Mikroskopische Aufnahme eines Querschnitts mit APS Kuper-Beschichtung; oben: Sandgestrahlt, ungenügende Beschichtung, gelber Kasten: mit Kupfer gefüllter Riss und eingeschlossene Korundteilchen vom Sandstrahlen; unten: laserstrukturiert, geschlossene Kupferschicht mit Verankerung im FKV.
Demonstratorbauteil (Gehäusedeckel) mit Zinkbeschichtung für elektromagnetische Abschirmung.
© Fraunhofer IWS
Demonstratorbauteil (Gehäusedeckel) mit Zinkbeschichtung für elektromagnetische Abschirmung.

Ergebnisse

Im Rahmen des Projektes wurde der Laserprozess zur Interface-Strukturierung der FKV-Komponente erfolgreich weiterentwickelt und auf das thermisch sensible thermoplastische Matrixmaterial (PA6) übertragen. Eine optimale und materialschonende Laserstrukturierung erfolgte mittels Ultrakurzpulslaser. Für die Sicherung einer hohen Schichtanhaftung wurde eine Kombination aus (voll)flächigem Aufrauen und gitterförmigen Grabenstrukturen als zielführend ermittelt. Insbesondere über die Dimensionierung der Grabenstrukturen kann Einfluss auf die Schichtanhaftung und die Ausbildung einer geschlossenen oder unterbrochenen Schicht (gitterförmig entlang der Grabenstrukturen) genommen werden. Je nach Beschichtungsprozess können hieraus geschlossene aber auch gitterförmige Beschichtungen resultieren. Im Rahmen des Projektes erfolgte weiterhin der Nachweis, dass sich die Prozessgeschwindigkeit auf dem sensiblen Material durch Parallelbearbeitung und die Nutzung hoher Laserleistungen um ein Vielfaches steigern lässt. Dies ermöglicht wirtschaftliche Fertigungsbedingungen.

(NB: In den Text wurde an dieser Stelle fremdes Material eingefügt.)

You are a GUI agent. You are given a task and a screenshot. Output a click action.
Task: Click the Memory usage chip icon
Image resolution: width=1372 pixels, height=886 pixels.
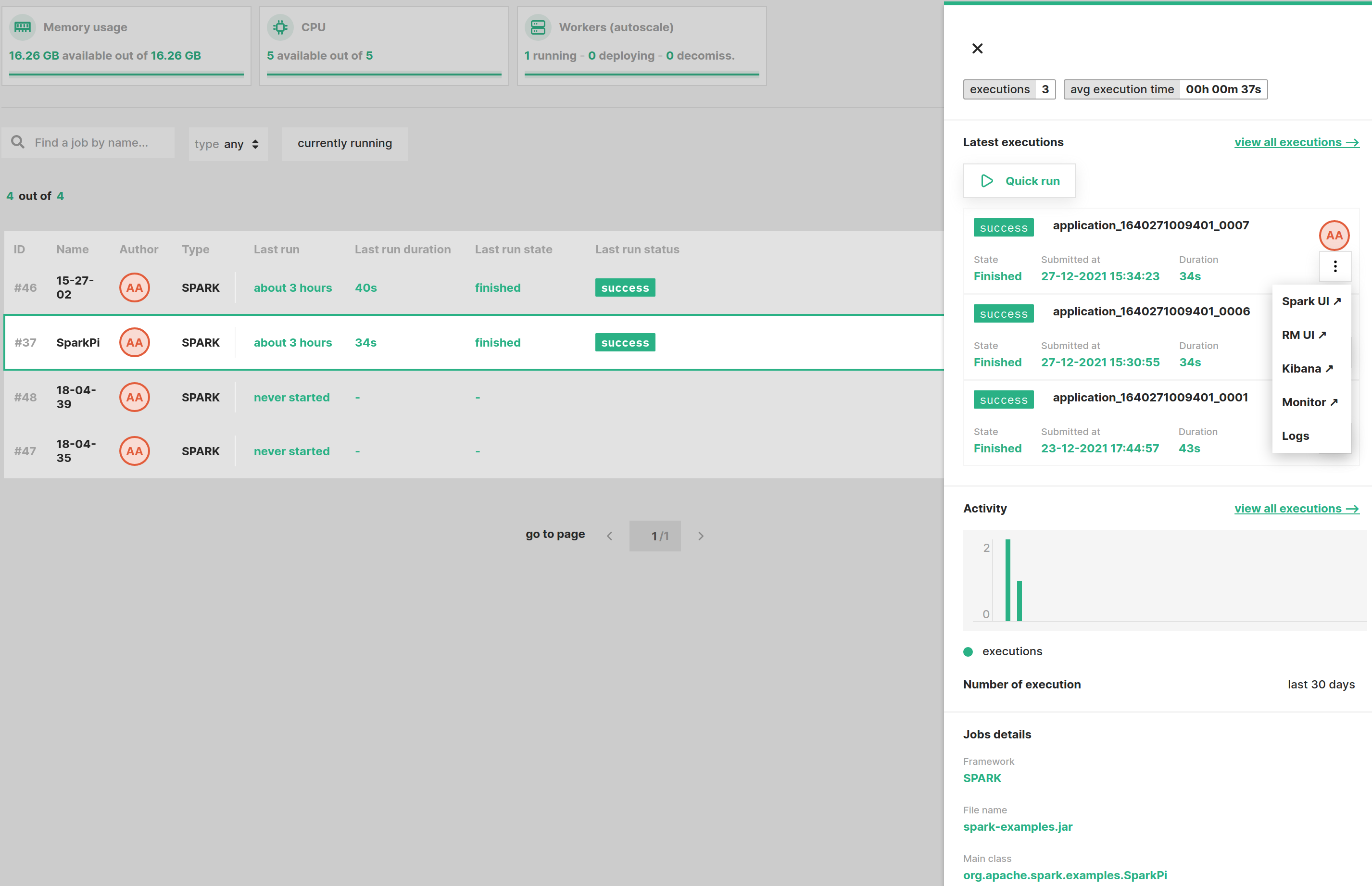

Gemeinsam mit den Projektpartnern wurden zwei Beschichtungsverfahren (atmosphärisches Plasmaspritzen APS sowie Lichtbogendrahtspritzen LDS) und zwei unterschiedliche Schichtmaterialien (Kupfer und Zink) weiterentwickelt und verglichen. Mit beiden Verfahren und Schichtsystemen lassen sich nach der Laservorbehandlung haftfeste Schichten abscheiden deren elektromagnetische Abschirmwirkung charakterisiert wurde. Die angestrebte Funktion einer elektromagnetischen Abschirmung konnte sowohl mit flächig geschlossenen als auch gitterförmig ausgebildeten Spritzschichten erreicht werden. Bei Frequenzen von 120 MHz konnten die angestrebten Dämpfungen von 60 dB realisiert werden.

Die erfolgreiche Beschichtung der dreidimensionalen Demonstratorgeometrie, ein Gehäusedeckel, erfolgte durch eine segmentweise und lückenlose Laserbearbeitung sowie eine angepasste mehrstufige Beschichtungsstrategie.

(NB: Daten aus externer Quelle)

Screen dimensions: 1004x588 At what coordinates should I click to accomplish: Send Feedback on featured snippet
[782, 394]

Die Prozesskette (Laservorbehandeln und Thermisches Spritzen) wurde erfolgreich auf ein weiteres Substratmaterial (glasfaserverstärktes Sheet-Mold-Compound (SMC) übertragen. Die Ergebnisse zeigen, dass auch auf diesem weit verbreiteten Composit vergleichbare Beschichtungsergebnisse und damit Funktionen erzielt werden können.

Als weiteres Projektziel wurde auch die Möglichkeit zum maskenfreien, selektiven Beschichten untersucht. Hierbei wurde durch die lokale Laser-Aufrauhung und die APS-Beschichtung das lokal definierte, nachhaltige Beschichten nachgewiesen. Dies spart bei nicht-vollflächiger Beschichtung zusätzliche Prozessschritte und Maskierungsmaterial ein.

Neben den Fertigungsprozessen entstand als wesentliches Projektergebnis im Konsortium ein virtueller Prüfstand für neuartige Hybridmaterialien aus Organoblech und Kupferbeschichtung zur statischen Festigkeit mit Mikromodellierung. Als relevante kritische Größe zur Prognose der statischen Festigkeit von beschichteten Hybridbauteilen aus unterschiedlichen Materialkombinationen wurde die Scherfestigkeit erkannt. Auch für die Langzeitfestigkeit zeigt der virtuelle Prüfstand plausible Ergebnisse. Hierfür wurden angepasste Methoden zur Prüfung und Charakterisierung der Hybridverbundbauteile unter verschiedenen Belastungszuständen entwickelt. Die gemessenen Werte zeigen gute Übereinstimmung mit den simulativen Ergebnissen für das Gesamtmaterialmodell des kupferbeschichteten FKV-Substrates. Damit eignet sich der entstandene virtuelle Prüfstand zur Bewertung von Bauteilen unter konkreten industriellen Lastfällen.